Les pays ont pris la dimension de la crise
Les pertes de recettes pétrolières devraient atteindre 992,5 milliards de F.CFA (1,51 milliard d’euros). Quant aux recettes hors pétrole, elles diminueraient faiblement en valeur absolue, « en lien avec le ralentissement des activités non pétrolières et l’incapacité des entreprises les plus impactées par la crise Covid-19 à honorer leurs obligations fiscales », détaillait la BEAC.

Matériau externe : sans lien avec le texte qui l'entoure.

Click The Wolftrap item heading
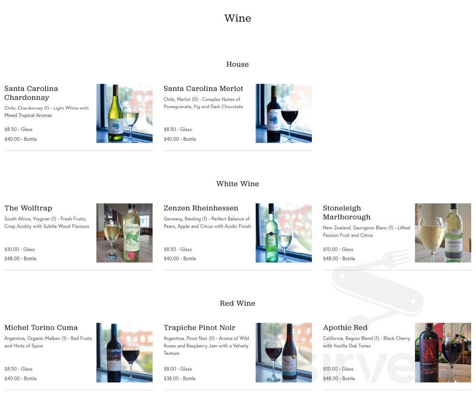The image size is (476, 417). pos(28,208)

Bien sûr, dans tous les pays de la Cemac, il est envisagé une sensible augmentation des dépenses de santé et de soutien aux secteurs les plus touchés par la pandémie. Un tel effort se ferait au détriment d’autres dépenses publiques, notamment celles liées au fonctionnement, aux transferts et subventions et aux investissements publics. Néanmoins, les déficits budgétaires additionnels pourraient atteindre 1,8% du PIB.
Compte tenu de la faiblesse des réserves budgétaires des pays de la Cemac, ces déficits financés par un recours accru aux ressources monétaires et bancaires, voire à l’endettement extérieur. Voilà qui va aggraver un peu plus la situation, déjà tendue, de la dette de la zone Cemac, rappelle la Banque centrale. À fin 2019, un seul pays, la Centrafrique, était classé comme étant « à risque d’endettement modéré » par le FMI. L’institution considérait le Cameroun et le Tchad « à risque d’endettement élevé » et craignait le « surendettement » pour le Congo.
Pour l’heure donc, la question de la dévaluation n’est pas d’actualité. Les aides internationales et les politiques menées en Afrique confirment que les différentes parties ont pris la mesure de l’impact économique de la pandémie. Le – relatif – rebond des cours du pétrole rassure quelque peu. Même si le cours moyen de 20 dollars le baril, sur laquelle reposent les projections « optimistes » de la BEAC, est encore loin d’être confirmé.